Looking things up instead of learning them by heart: CLASSIC vhb course "law-centred studying in civil law"
Especially in civil law, the quantity of material that is relevant to the examinations is enormous. So, it is all the more important to have a thorough knowledge of the legal text concerned. The CLASSIC vhb course "law-centred studying in civil law" trains law students to find the right paragraph among thousands.
In the 1st state law examination, it is not a question of regurgitating knowledge learnt by heart, but one of judiciously applying the law, the text of which is allowed to be taken into the examination room. Law students, however, particularly in the way they work with a legal text, appear to have difficulties here that are major and widespread. Civil law is particularly strongly affected by this, because in view of the large number of legal provisions that form part of the examination material – just under 2400 paragraphs in the German Civil Code [BGB] alone – the examination tasks in this field are geared to a particularly great extent to actually finding the provisions relevant to solving the case, understanding them in the way they interrelate, and reviewing them precisely as regards their wording and their spirit and purpose.
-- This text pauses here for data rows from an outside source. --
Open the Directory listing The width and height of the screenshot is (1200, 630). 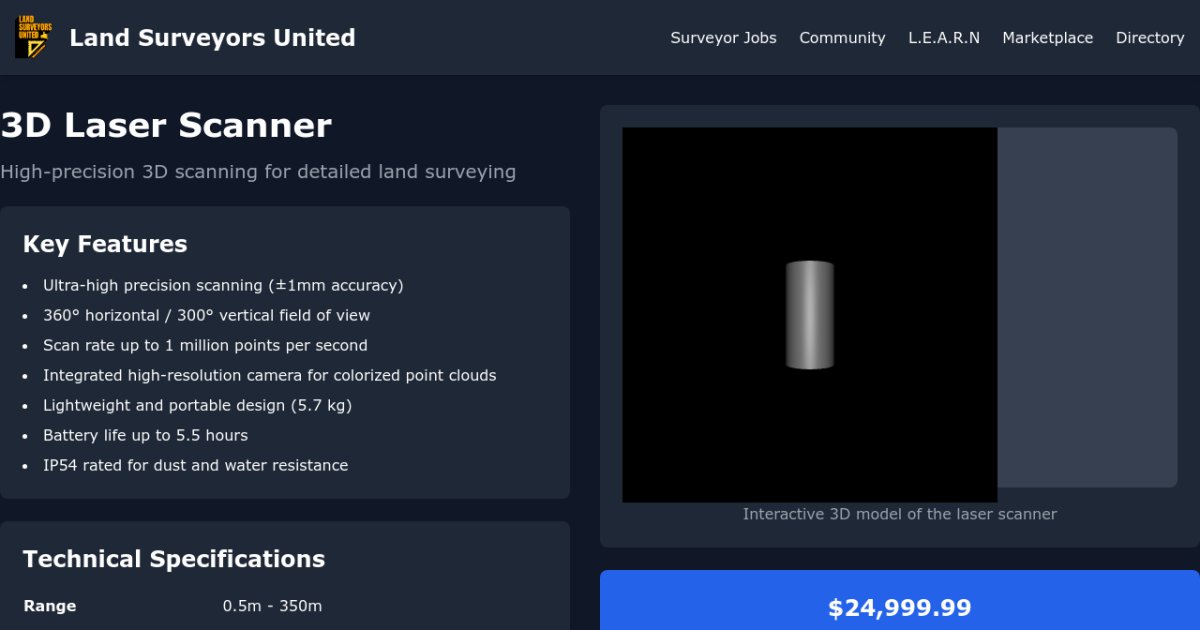point(1149,37)
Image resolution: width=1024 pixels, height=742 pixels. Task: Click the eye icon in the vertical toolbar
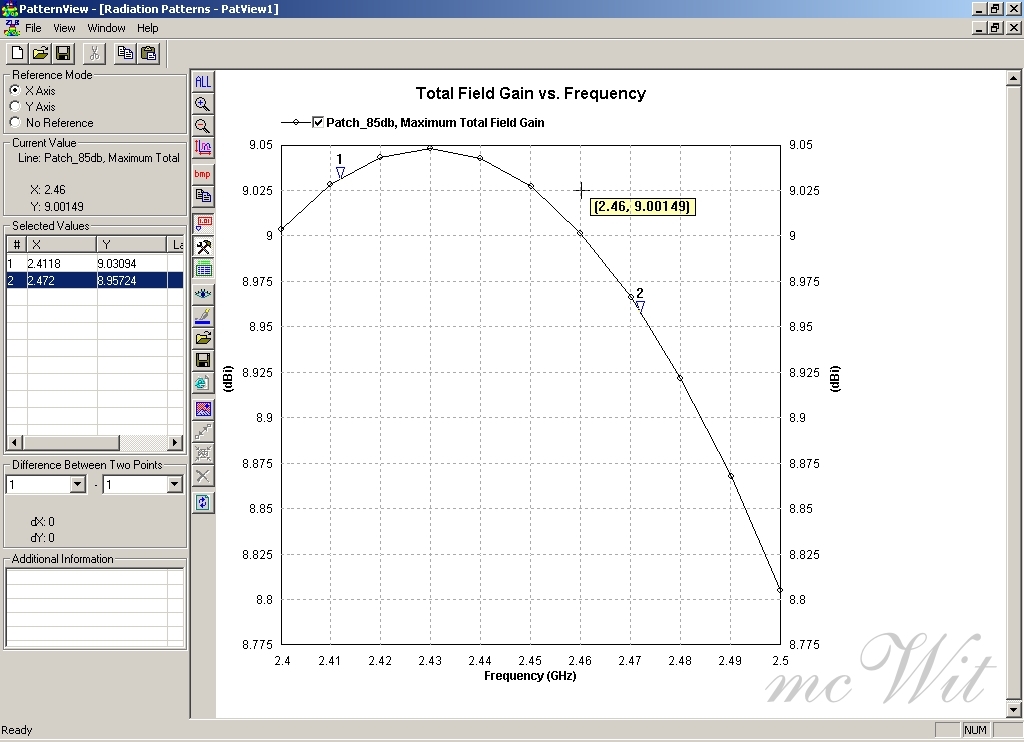[x=203, y=294]
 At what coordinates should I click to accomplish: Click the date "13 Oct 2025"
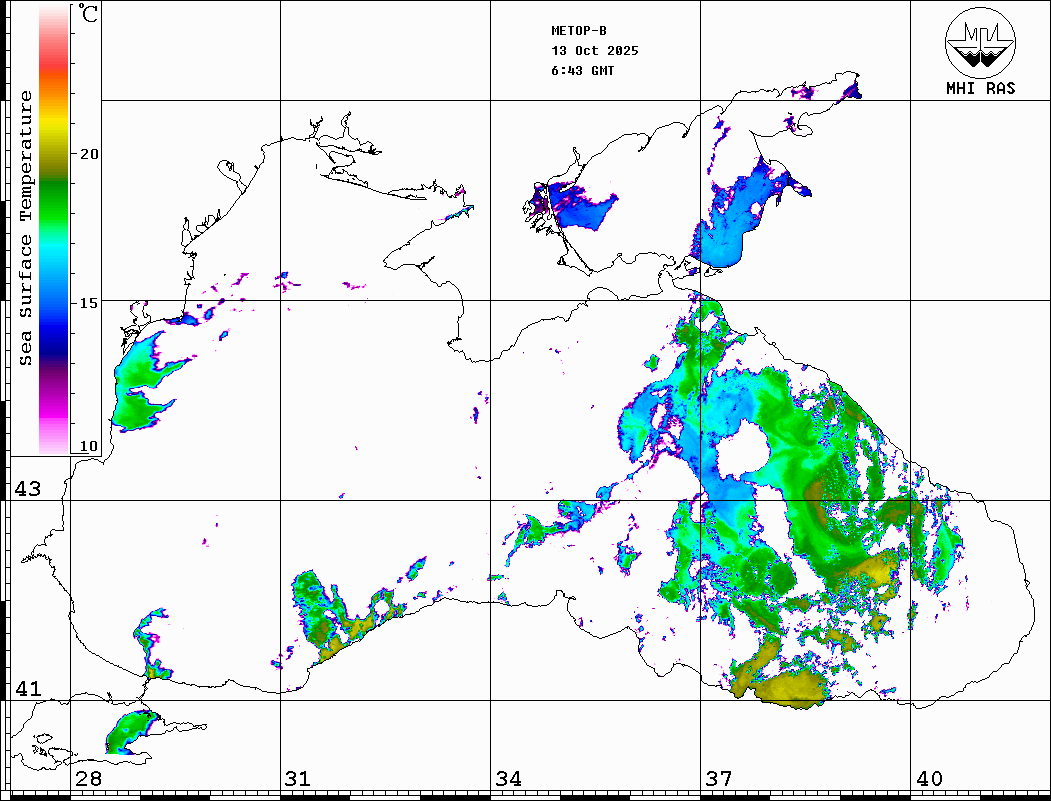[x=594, y=51]
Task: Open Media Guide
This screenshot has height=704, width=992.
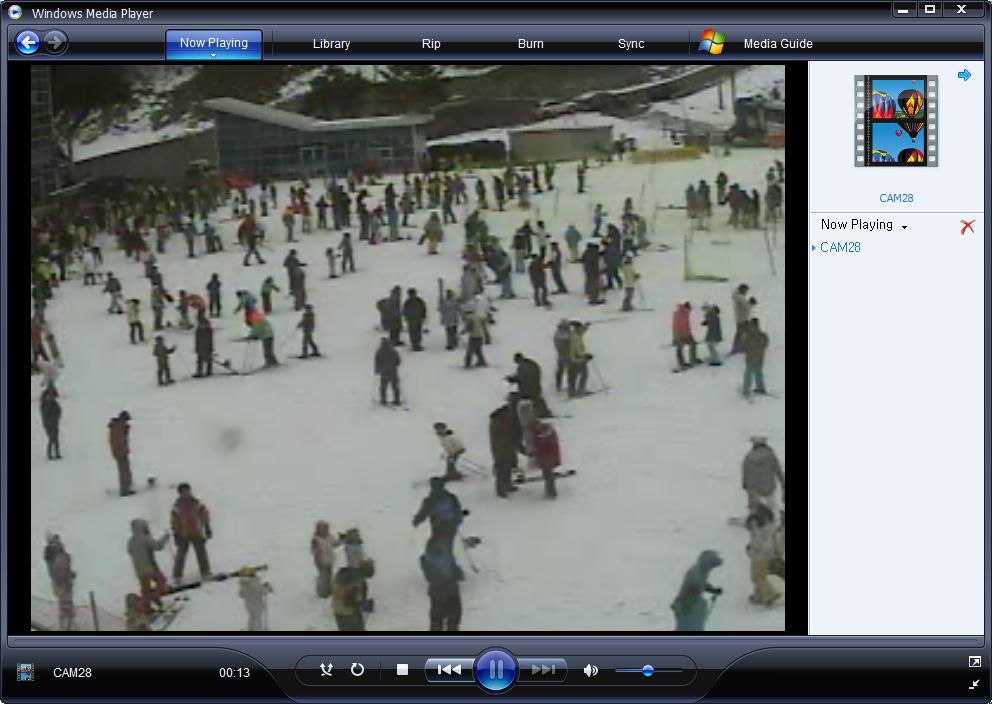Action: 777,44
This is where the CLASSIC vhb course "law-centred studying in civil law", for which the funding was raised by Professor Tomas Kuhn, Professor of Civil Law at the University of Passau, begins.
The course thus trains skills which do not merely relate to a particular study semester, but is relevant in each semester as it relates to a particular field of civil law. The aim is to prevent indiscriminate learning by heart in each phase of the study course and make the students aware of what a rich treasure of insights can be obtained from the exact perusal of the law and aware of the great extent to which the successful negotiation of written examinations depends precisely on the use to which those insights are put.
In detail, the students on the course learn the skills of reading the legal text correctly, understanding it, analysing it and applying it. Since the course involves basic juridical skills, all the other participants who are interested in civil law also benefit from it. This applies on the one hand to students of economics, who all have to go through basic training in civil law, but also to lecturers of law and economics who teach civil law.